Bem sei que na ordem dos interesses do dia, falar sobre o filme de Todd Phillips, Joker, seria mais propício e também denotaria maior força centrífuga para o texto. Mas, no entanto, após assistir a 3 From Hell, de Rob Zombie, o ideal seria entrelaçá-los. Primeiro pela força comercial, com ampla distribuição do primeiro – que contraria a própria proposta do roteiro –, e depois isso acarreta no número de espectadores, vertiginosamente maior do que o alcance do filme de Zombie poderia sonhar. Mas, nesta primeira parte, falaremos de modo mais específico de Joker.
Joker, está claro, tem como protagonista um dos maiores vilões
da história do Batman. Este, por sua vez, não aparece no filme e tem um pequeníssimo
papel enquanto criança. Coerente, é a vez da história ser narrada a partir daquilo
que o mundo chama de bandido. A primeira pergunta que me fiz antes do filme
estrear era: Por que Joker? Pensando na multiplicidade de antagonistas do personagem
obscuro de Gotham City: Riddler, Two-Face, Ventriloquist etc, todos com
potencialidades formidáveis para se pensar em um caráter dual da violência em
nossa contemporaneidade. A escolha parece certeira, principalmente levando em
conta o impacto que o personagem tem na história do cinema, a linhagem era
grande e, por vezes, de respeito.
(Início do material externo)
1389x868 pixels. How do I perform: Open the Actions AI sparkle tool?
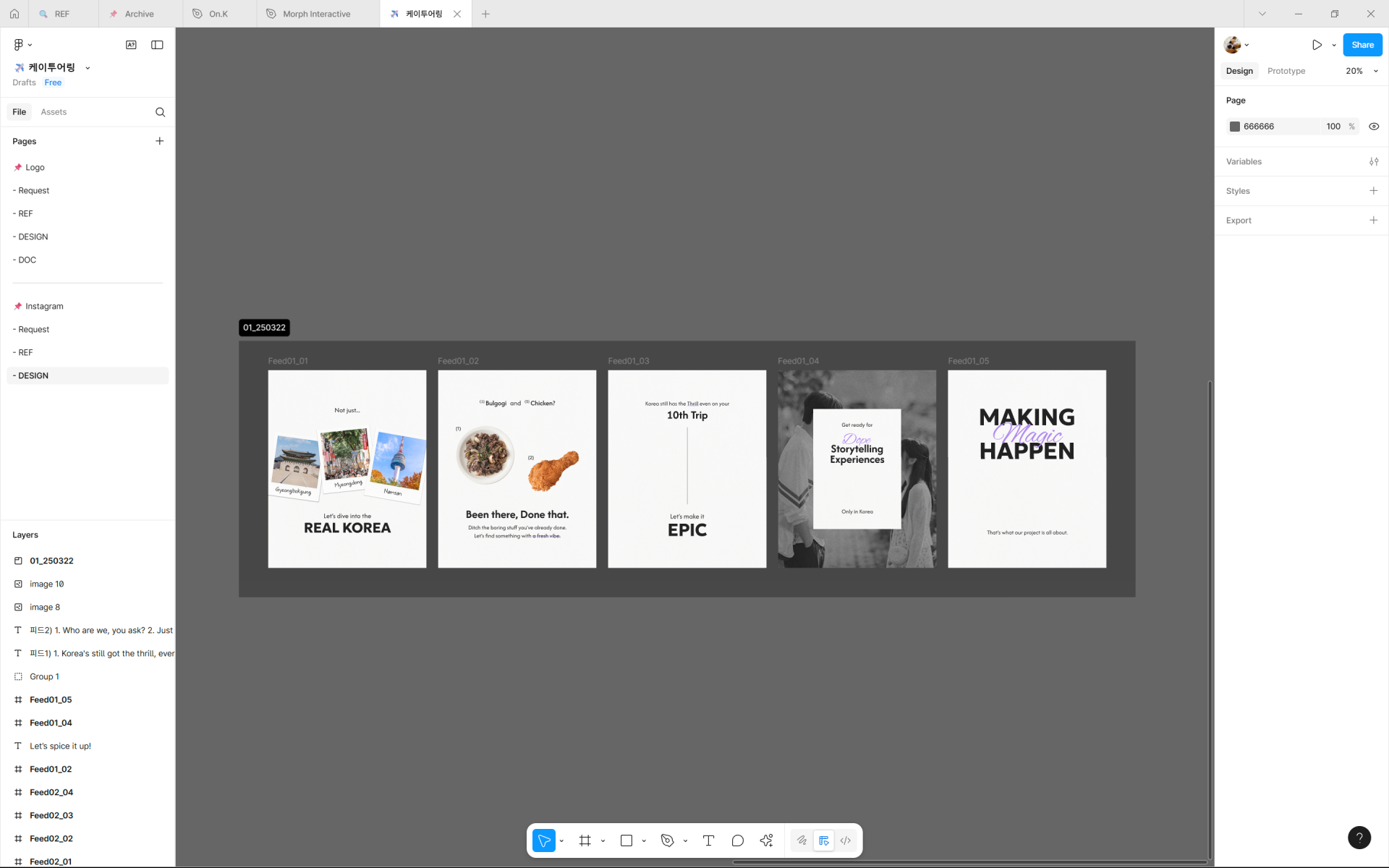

O mundo de Gotham City é por excelência o da
distorção, das ambiguidades, assim como o herói da cidade é dúbio, nada mais
respeitável que seus antagonistas também o sejam.
Não vou comentar o filme e também da espetacularização dos
elementos postos em jogo nele. As opiniões estão aos montes e se repetem em uma
velocidade muito estonteante. Prefiro agora outro caminho. Mas é preciso acrescentar
algo: Me parece claro que o filme trabalha nessa chave: o debate, os coraçõezinhos
e as carinhas nervosas da internet fazem parte da estratégia. Somos levados para amar ou odiar, e falar sobre a polarização faz parte dos
interesses do enredo. Em um mundo tão dual como o nosso, é uma boa saída para
que o filme tenha forte repercussão.
E o filme não leva sua história para consequências mais
devastadoras, é limitado em algum aspecto. Em último grau aplaudimos uma visão
estreita, mecânica e, como mencionado, polarizada do que se propõe. Não reflete,
apenas confirma dados de nossa contemporaneidade, aquela da sociedade polarizada e binária. Podemos perceber que esse
caráter demonstrativo, diferente da visão analítica pode ser vislumbrada no
eixo eufórico ou disfórico da crítica.
Se isolarmos suas qualidades cinematográficas encontramos uma
boa direção, privilegiando os atores. A proximidade com Joker e uma maneira bem
afastada de Murray, nos impede criar vínculos com o personagem de Robert de
Niro, o conhecemos apenas pela sua superfície de apresentador, as agruras e as
dores não importam, só interessa o que acontece com Joker, um Joaquin Phoenix
raquítico e concebido como um saco imenso de problemas empilhados. A lembrança de The King of Comedy (1983), de Martin Scorsese parece ecoar no filme
de Phillips. A presença de Robert de Niro, o comediante frustrado, de 1983, e o
respeitado apresentador-comediante, em Joker, potencializa os limites polarizados
e binários do filme. Em ambos os casos como lidar com o fracasso e a implicação
da crueldade e maldade da sociedade nele são postos em evidência.
Mas o final me parece perdido. As situações aparecem
desconectadas, deixando quase hercúleo o trabalho do espectador que precisa
montar mentalmente os fatos. Como se a produção tivesse acelerado o processo de
uma hora para outra, para dar conta de vai lá saber o quê. Os últimos 15
minutos são bem diferentes do resto do filme.
A violência como matéria-prima, ou, mais especificamente
como desencadeamento social, é bem trabalhada no cinema. A empatia nos faz
duvidar da maldade ou bondade de determinados personagens; mas de modo tão
radical como indicada na trilogia de Rob Zombie, aparece certamente com maior
raridade, e esse é assunto para a Parte 2 desse post.